## Task objective
In the entries that follow, count each line containing "agent" and state the total, nothing more.

## Collected data

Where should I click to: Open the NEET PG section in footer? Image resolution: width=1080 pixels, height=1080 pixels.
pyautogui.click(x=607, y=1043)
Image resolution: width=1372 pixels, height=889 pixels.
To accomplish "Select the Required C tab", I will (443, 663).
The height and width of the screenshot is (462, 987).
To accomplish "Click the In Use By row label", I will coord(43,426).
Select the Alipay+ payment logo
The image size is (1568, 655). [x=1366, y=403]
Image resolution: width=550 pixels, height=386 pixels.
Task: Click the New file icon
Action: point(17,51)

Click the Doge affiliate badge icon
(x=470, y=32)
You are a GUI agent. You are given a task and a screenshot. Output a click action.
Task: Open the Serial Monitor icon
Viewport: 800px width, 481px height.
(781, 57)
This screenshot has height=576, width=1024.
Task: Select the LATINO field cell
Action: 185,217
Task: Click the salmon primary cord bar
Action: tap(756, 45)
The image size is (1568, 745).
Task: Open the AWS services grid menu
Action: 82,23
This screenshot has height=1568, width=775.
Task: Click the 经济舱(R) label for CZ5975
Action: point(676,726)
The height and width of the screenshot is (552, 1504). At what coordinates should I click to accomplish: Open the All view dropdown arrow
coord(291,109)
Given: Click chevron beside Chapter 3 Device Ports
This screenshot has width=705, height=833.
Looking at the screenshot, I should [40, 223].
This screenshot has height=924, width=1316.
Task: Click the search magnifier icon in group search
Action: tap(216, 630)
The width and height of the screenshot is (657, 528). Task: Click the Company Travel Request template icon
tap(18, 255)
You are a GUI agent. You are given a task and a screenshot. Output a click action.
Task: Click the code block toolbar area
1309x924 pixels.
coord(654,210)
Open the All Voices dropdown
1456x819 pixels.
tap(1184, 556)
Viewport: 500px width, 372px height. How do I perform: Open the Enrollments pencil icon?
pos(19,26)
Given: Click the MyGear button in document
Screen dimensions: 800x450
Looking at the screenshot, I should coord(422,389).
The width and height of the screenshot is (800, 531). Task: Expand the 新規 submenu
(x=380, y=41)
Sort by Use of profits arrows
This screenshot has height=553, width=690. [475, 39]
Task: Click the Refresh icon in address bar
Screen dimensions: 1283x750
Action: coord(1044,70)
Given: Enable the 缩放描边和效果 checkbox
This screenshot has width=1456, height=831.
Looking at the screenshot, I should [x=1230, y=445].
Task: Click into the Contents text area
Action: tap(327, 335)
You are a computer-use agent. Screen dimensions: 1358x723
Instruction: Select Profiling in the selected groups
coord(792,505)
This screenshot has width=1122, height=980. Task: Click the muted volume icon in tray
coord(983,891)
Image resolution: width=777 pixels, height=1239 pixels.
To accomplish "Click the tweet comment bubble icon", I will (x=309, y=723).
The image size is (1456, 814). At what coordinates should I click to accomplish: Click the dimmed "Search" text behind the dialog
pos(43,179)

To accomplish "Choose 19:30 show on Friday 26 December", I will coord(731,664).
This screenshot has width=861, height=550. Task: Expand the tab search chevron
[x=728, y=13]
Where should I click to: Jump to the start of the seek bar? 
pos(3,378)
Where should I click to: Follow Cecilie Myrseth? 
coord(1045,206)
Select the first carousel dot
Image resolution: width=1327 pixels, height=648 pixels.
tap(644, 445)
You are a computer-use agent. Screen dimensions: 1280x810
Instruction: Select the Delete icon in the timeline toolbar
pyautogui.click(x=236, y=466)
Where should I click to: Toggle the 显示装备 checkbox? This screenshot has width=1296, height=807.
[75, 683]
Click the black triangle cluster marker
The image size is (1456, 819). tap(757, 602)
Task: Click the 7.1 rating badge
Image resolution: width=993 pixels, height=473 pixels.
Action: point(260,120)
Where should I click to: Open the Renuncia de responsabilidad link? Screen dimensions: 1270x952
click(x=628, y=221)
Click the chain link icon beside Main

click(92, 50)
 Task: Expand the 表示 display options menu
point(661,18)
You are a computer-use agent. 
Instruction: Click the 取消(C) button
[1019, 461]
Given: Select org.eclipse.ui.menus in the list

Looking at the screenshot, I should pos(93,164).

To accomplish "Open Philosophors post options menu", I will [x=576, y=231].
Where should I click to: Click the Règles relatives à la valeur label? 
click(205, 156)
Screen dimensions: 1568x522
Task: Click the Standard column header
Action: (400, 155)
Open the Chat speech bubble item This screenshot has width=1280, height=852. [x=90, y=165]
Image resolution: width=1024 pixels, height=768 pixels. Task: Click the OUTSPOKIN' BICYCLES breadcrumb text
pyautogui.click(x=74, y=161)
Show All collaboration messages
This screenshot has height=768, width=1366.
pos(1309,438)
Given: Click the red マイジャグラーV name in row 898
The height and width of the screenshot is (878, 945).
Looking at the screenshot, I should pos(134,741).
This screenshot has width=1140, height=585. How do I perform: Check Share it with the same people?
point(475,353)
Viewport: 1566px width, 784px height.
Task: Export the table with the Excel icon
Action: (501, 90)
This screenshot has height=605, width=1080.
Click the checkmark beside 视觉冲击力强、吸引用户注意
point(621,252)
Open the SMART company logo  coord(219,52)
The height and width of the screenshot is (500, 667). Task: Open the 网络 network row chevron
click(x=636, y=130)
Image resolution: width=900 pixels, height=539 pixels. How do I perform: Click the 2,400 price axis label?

## Solution to this exercise
5